→ Task:
Search the records for "agent". Copy every line where it appears.

START Record extracts

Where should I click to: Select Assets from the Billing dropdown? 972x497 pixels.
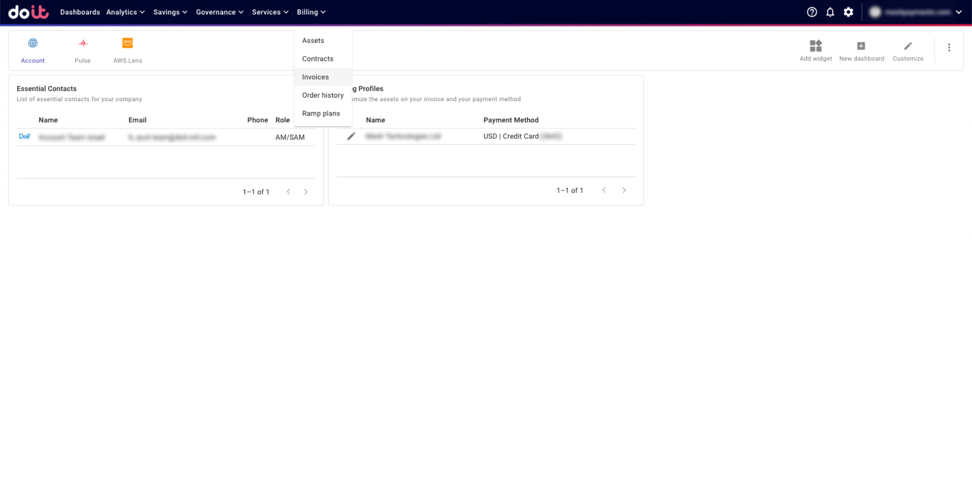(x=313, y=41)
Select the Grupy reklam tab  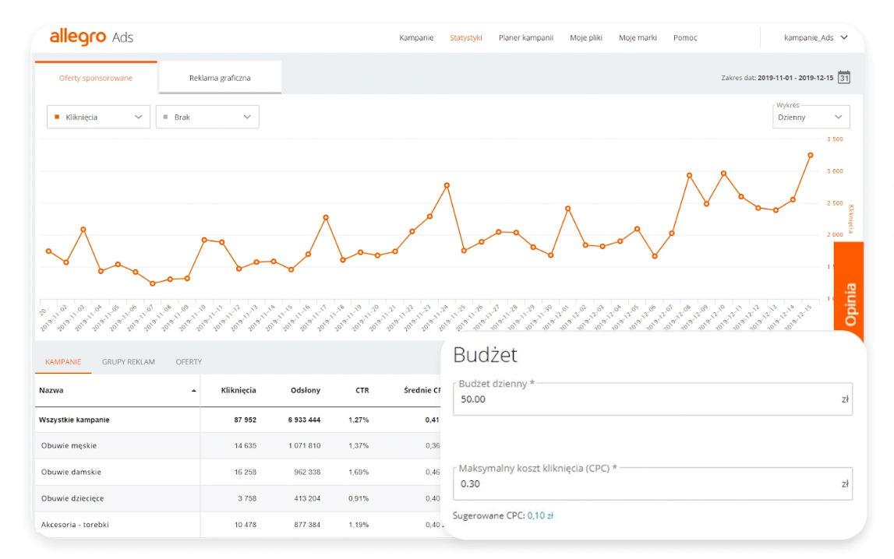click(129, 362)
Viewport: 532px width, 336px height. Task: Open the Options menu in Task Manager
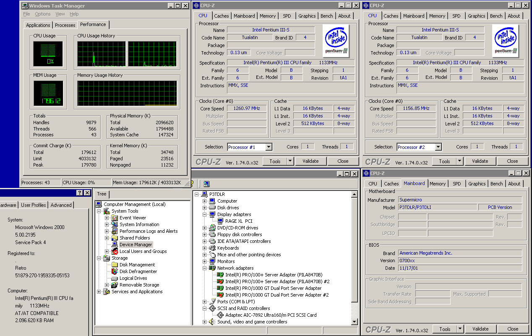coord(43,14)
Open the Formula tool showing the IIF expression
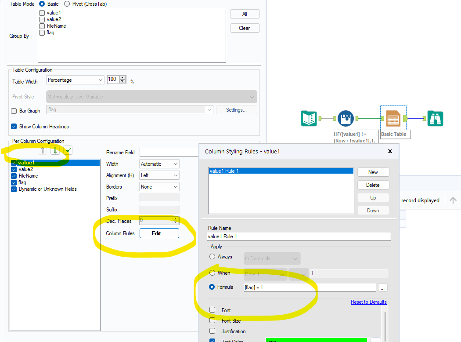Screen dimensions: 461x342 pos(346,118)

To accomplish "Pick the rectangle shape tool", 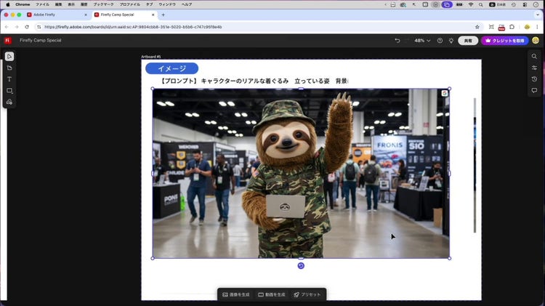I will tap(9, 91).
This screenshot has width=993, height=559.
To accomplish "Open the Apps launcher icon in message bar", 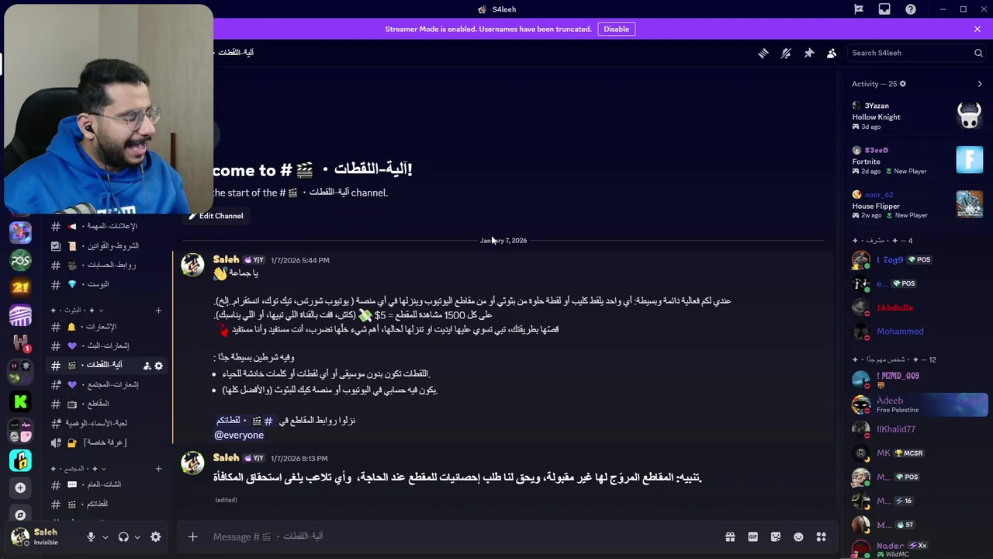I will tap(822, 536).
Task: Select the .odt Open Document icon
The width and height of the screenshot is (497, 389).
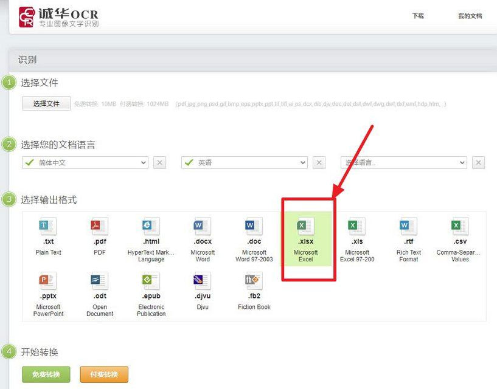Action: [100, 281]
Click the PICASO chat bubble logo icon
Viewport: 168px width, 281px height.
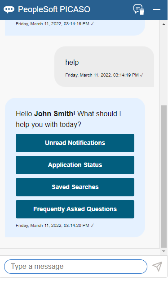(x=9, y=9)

END Record extracts
START Record extracts

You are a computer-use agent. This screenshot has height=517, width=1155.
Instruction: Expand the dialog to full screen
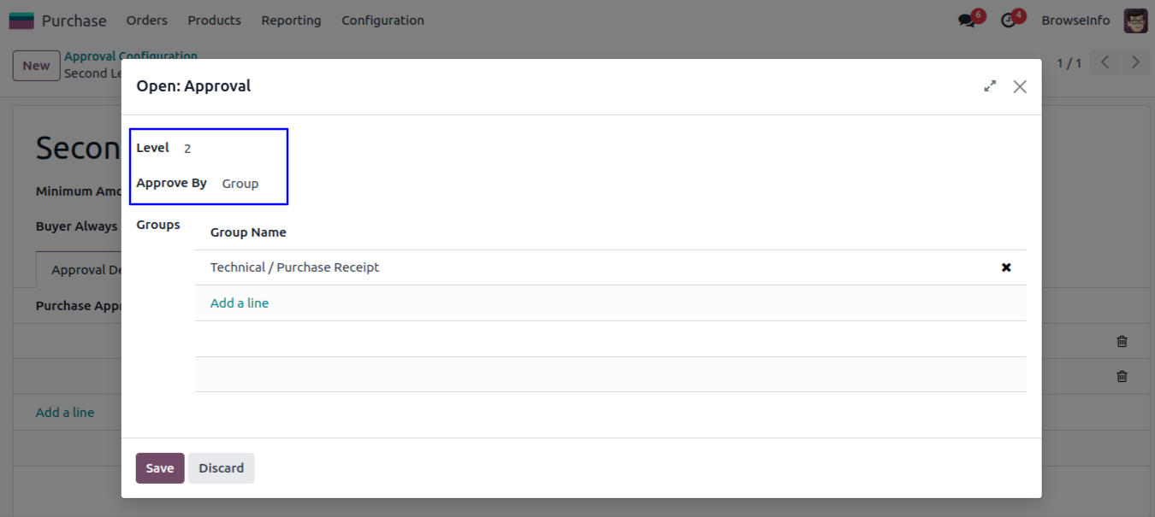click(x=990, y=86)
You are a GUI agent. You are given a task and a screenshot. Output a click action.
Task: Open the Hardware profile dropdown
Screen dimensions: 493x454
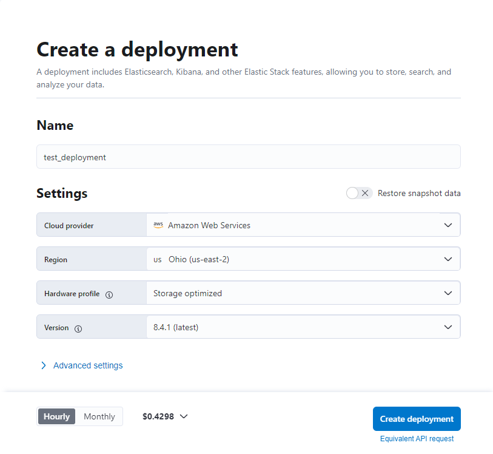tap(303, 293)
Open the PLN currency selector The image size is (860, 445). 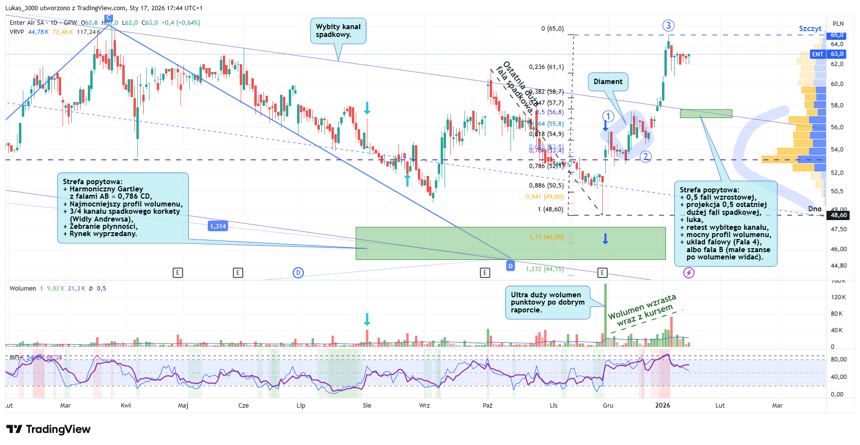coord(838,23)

END Record extracts

→ Answer to this task:
You are a computer-use agent. This screenshot has height=517, width=1155.
You are a GUI agent. You are given a task and a screenshot. Output a click action.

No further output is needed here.